Apesar de os cépticos da UE se terem tornado mais numerosos e mais vocais nestes países, a sua influência política é limitada. Os seus adversários representam os interesses de uma nova elite política e económica que emergiu através da co-constituição material e simbólica do aparelho administrativo e burocrático da UE. Esta elite, através da distribuição e desembolso de fundos, pode induzir o cumprimento ou recompensar a lealdade dos políticos. Ao controlar os cordões à bolsa, pode actuar como um rei em qualquer país da UE.


Escusado será dizer que esta elite partilha o habitus e a ideologia neoliberal das elites transnacionais que se sentem mais à vontade em Londres e Nova Iorque do que em Bruxelas. Seria ingénuo esperar que ela defendesse os interesses europeus. De facto, não defende. Os países da zona euro, que há 15 anos tinham um PIB de pouco mais de treze biliões de euros, aumentaram-no hoje em dois miseráveis biliões, enquanto os Estados Unidos quase duplicaram o seu PIB (de 13,8 para 26,9 biliões de euros), apesar da sua menor população. Segundo o Financial Times, em termos de dólares, a economia da União Europeia representa actualmente 65% da economia dos Estados Unidos. Em 2013, a percentagem era de 91%. O PIB per capita americano é mais do dobro do europeu, e a diferença continua a aumentar. Um trabalho brilhante!
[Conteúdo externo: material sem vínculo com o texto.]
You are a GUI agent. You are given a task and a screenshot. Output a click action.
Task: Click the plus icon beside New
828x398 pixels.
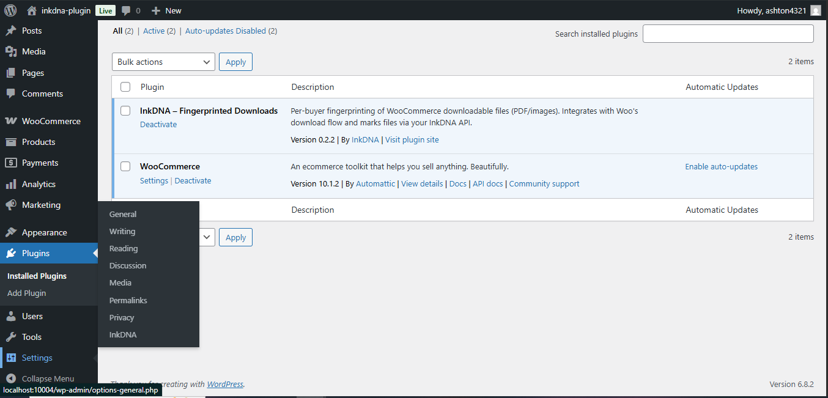[156, 10]
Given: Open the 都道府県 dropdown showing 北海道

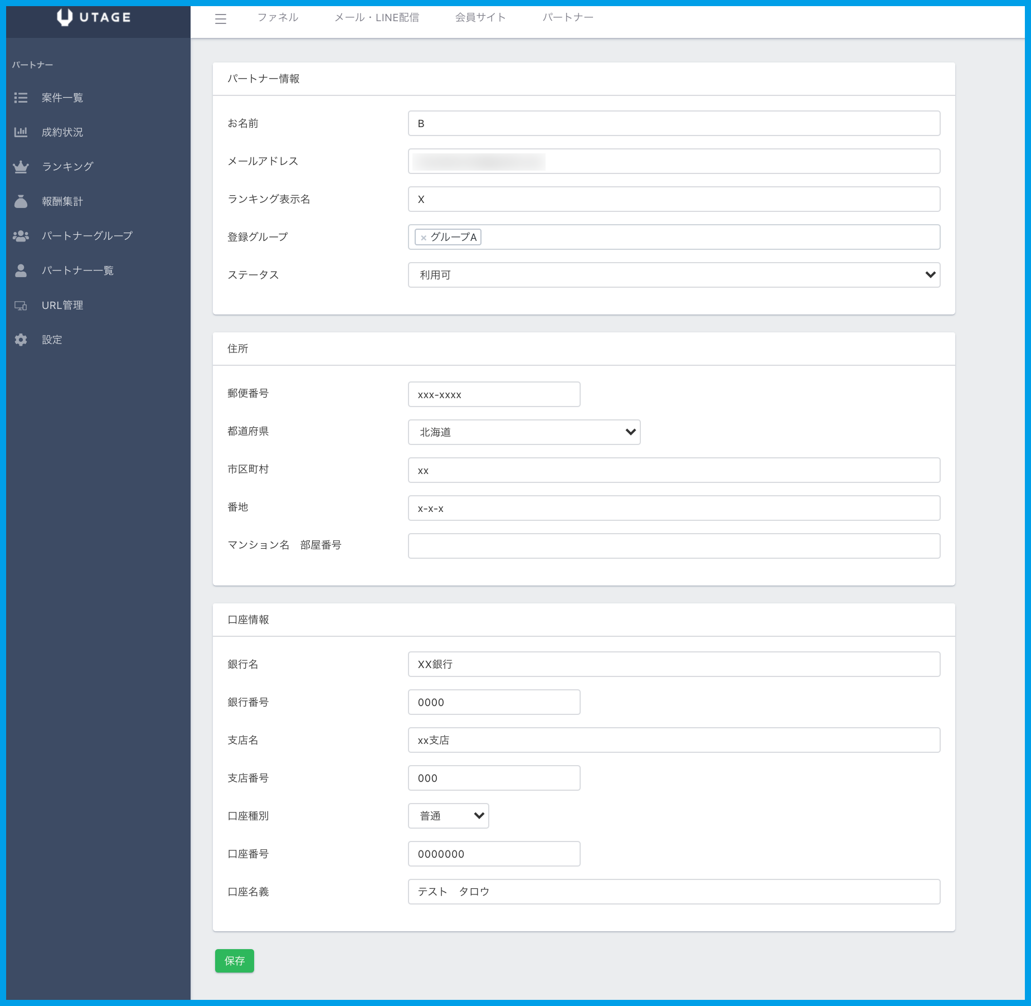Looking at the screenshot, I should [x=524, y=432].
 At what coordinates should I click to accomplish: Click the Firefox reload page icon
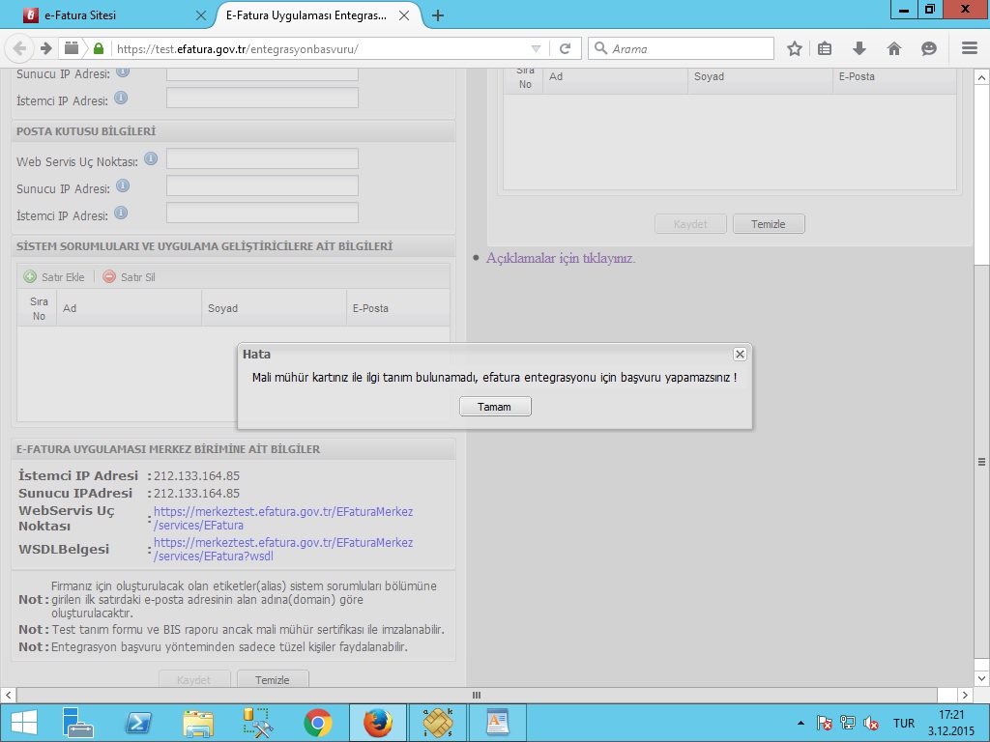[x=566, y=48]
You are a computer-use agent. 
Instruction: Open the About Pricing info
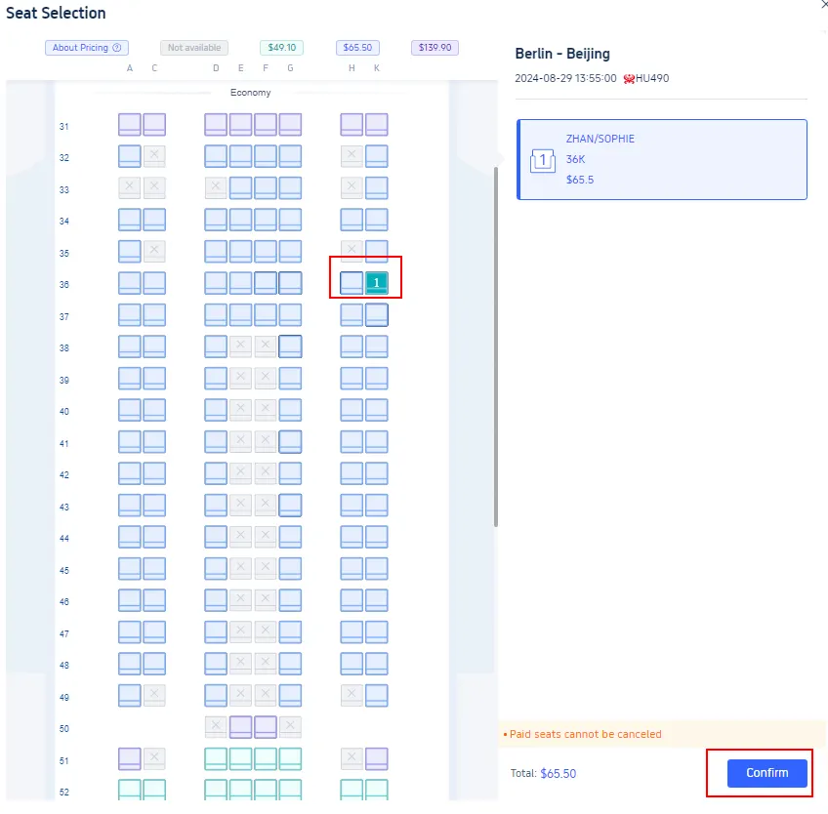[x=80, y=48]
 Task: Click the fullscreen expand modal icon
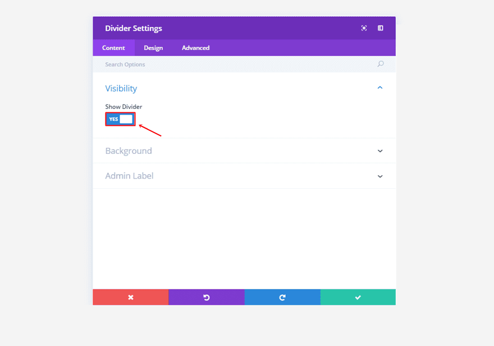pos(364,28)
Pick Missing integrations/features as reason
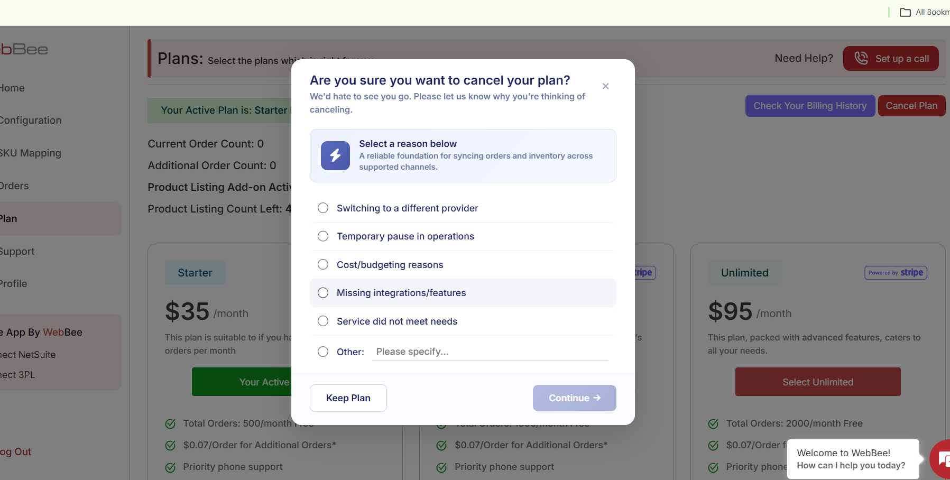Image resolution: width=950 pixels, height=480 pixels. pos(323,293)
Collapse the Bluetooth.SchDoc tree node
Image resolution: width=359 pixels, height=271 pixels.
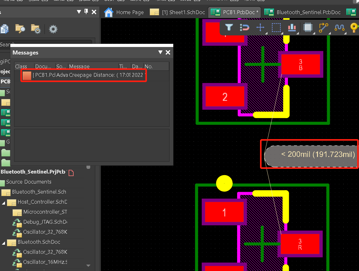[3, 242]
Se os líderes da UE são sistematicamente preteridos em favor dos líderes nacionais nas negociações internacionais, é porque a UE se enquadra na definição de tigre de papel. A unidade demonstrada em relação à guerra por procuração na Ucrânia não pode ser sustentada por muito tempo e os seus principais arquitectos americanos e europeus já não estarão em funções dentro de um ano. A configuração política da Europa milita contra uma política externa e de defesa proactiva. Por isso, quando Borrell se exalta sobre a necessidade de a Europa passar de uma potência suave para uma potência dura, esquece-se convenientemente de que a UE não é um actor estatal. Tem alguns dos atributos de um Estado - personalidade jurídica, algumas competências exclusivas, um serviço diplomático e alguns países da UE têm uma moeda comum - mas, em última análise, é um híbrido e, como tal, não está equipada para jogar um "grande jogo" de política de poder do século XIX. E, para ser honesto, não estará equipada para o fazer durante muitos anos. Uma "UE geopolítica" continua a ser pouco mais do que uma fantasia consoladora baseada no seu poder de atracção - a fila de espera para aderir.